▶ [EXERCISE AIM]:
Lines from the one containing "Where should I click to: Toggle" to the end of the data below are to be restated exactly, with both ends included and nothing else.

▶ [RECORD SET]:
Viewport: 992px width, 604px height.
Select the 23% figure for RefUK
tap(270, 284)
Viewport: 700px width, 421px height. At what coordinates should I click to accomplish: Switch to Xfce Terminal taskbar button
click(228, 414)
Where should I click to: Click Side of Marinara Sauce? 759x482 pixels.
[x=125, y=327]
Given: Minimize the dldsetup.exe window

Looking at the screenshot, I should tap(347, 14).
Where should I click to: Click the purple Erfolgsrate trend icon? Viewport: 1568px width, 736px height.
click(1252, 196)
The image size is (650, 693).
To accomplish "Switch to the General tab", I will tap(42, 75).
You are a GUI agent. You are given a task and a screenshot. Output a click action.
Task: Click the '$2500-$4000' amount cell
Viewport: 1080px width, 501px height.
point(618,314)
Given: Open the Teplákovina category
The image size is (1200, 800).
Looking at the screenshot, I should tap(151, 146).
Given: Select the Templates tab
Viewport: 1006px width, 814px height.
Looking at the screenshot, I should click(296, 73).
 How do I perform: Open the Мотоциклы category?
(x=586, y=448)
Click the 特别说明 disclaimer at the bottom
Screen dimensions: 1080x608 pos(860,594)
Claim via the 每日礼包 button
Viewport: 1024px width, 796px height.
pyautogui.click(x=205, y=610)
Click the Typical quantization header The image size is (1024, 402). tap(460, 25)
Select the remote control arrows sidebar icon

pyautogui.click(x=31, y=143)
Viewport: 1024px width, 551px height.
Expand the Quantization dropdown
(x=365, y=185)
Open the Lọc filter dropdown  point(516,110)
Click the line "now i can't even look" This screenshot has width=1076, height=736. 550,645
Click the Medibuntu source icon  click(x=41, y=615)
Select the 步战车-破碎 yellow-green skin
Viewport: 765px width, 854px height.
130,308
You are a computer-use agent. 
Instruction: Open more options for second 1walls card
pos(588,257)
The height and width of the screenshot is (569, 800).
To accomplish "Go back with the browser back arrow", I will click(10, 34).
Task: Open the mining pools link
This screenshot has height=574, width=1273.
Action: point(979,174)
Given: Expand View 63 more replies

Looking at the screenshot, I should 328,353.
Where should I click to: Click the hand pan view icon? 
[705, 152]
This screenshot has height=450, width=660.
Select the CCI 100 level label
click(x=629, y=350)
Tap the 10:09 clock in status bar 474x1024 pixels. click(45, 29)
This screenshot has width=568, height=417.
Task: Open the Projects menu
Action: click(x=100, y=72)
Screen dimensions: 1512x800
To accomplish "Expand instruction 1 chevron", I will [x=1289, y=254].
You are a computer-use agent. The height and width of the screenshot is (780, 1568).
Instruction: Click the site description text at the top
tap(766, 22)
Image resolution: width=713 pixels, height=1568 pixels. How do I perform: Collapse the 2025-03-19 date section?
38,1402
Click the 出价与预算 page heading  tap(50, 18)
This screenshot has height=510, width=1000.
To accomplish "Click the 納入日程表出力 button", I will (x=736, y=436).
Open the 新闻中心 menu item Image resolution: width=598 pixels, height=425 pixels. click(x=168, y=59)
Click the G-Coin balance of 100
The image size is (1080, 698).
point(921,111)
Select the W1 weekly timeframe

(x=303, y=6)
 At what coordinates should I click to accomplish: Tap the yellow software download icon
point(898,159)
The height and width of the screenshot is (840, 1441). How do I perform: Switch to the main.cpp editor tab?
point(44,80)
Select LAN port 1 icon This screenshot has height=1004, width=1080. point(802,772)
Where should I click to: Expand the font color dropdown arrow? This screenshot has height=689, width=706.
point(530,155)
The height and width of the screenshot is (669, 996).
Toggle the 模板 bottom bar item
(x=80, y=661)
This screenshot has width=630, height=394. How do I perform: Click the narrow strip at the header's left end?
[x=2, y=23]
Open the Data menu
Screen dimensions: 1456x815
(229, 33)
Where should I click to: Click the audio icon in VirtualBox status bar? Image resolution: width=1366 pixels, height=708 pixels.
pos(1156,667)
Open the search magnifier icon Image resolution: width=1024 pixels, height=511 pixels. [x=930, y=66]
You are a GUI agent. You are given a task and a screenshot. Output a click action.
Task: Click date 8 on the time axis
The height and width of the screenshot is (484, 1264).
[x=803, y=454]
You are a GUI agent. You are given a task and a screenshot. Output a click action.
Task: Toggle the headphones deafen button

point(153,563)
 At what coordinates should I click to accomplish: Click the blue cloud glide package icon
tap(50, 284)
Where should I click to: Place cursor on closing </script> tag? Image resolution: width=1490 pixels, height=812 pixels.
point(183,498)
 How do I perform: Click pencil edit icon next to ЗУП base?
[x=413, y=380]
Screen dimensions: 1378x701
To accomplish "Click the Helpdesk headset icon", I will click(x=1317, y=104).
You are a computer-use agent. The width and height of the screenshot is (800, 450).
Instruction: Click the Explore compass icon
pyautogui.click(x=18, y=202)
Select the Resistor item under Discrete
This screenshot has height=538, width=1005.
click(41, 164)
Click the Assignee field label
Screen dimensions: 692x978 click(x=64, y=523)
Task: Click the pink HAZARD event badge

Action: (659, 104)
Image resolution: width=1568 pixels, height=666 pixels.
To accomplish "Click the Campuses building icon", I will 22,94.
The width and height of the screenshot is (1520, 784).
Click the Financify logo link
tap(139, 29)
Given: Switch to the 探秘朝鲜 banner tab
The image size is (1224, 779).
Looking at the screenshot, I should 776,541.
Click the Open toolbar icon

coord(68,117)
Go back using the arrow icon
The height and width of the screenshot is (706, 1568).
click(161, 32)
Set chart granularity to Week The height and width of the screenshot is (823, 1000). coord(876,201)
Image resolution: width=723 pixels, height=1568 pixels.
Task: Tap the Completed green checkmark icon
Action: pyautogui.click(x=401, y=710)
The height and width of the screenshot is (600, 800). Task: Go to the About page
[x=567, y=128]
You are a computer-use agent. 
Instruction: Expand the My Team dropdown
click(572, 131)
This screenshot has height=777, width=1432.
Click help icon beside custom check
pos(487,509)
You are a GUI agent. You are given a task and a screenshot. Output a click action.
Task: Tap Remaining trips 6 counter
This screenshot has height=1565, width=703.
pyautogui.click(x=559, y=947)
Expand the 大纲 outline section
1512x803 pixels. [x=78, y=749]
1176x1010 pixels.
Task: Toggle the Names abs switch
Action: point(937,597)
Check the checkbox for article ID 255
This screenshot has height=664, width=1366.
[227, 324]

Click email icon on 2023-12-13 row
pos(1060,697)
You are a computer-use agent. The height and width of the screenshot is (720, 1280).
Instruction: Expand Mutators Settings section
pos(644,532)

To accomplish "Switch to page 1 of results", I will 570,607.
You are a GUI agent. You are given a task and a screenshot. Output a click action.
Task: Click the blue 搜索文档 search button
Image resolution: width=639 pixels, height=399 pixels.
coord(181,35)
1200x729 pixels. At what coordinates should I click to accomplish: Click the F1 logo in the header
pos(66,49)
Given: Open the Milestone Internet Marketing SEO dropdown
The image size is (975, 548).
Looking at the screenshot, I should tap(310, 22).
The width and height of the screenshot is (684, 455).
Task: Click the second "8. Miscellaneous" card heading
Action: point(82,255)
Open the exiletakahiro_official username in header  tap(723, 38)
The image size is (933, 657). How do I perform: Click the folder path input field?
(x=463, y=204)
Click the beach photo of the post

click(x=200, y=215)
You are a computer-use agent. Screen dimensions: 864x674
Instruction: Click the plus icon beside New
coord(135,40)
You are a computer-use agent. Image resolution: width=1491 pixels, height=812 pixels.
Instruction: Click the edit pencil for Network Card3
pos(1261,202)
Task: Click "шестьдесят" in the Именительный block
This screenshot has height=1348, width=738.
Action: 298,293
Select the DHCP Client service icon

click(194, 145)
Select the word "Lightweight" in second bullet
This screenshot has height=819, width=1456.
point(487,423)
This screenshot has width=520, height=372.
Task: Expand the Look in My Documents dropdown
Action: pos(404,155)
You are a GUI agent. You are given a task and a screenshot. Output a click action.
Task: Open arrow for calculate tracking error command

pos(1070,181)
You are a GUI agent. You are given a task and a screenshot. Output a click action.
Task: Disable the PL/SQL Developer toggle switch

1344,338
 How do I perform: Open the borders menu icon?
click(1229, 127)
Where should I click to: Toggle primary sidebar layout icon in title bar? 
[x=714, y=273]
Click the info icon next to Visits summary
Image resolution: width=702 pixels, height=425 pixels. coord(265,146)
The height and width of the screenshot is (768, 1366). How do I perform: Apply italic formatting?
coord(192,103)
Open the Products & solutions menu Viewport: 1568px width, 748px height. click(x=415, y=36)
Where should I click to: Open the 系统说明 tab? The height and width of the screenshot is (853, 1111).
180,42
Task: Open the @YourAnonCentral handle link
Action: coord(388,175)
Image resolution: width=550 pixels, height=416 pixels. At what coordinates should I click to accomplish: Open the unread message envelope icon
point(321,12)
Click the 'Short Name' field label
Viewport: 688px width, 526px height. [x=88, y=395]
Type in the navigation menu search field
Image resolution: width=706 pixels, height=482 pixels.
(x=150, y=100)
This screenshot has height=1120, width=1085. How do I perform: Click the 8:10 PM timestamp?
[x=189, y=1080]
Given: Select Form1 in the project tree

▶ [ANSWER BELOW]:
Where should I click to: Toggle primary sidebar layout icon in title bar? 
[x=714, y=273]
Click the info icon next to Visits summary
Image resolution: width=702 pixels, height=425 pixels. coord(265,146)
The height and width of the screenshot is (768, 1366). How do I perform: Apply italic formatting?
coord(192,103)
Open the Products & solutions menu Viewport: 1568px width, 748px height. click(x=415, y=36)
Where should I click to: Open the 系统说明 tab? The height and width of the screenshot is (853, 1111).
180,42
Task: Open the @YourAnonCentral handle link
Action: coord(388,175)
Image resolution: width=550 pixels, height=416 pixels. At what coordinates should I click to accomplish: Open the unread message envelope icon
point(321,12)
Click the 'Short Name' field label
Viewport: 688px width, 526px height. [x=88, y=395]
Type in the navigation menu search field
Image resolution: width=706 pixels, height=482 pixels.
(x=150, y=100)
This screenshot has height=1120, width=1085. How do I perform: Click the 8:10 PM timestamp?
[x=189, y=1080]
Given: Select Form1 in the project tree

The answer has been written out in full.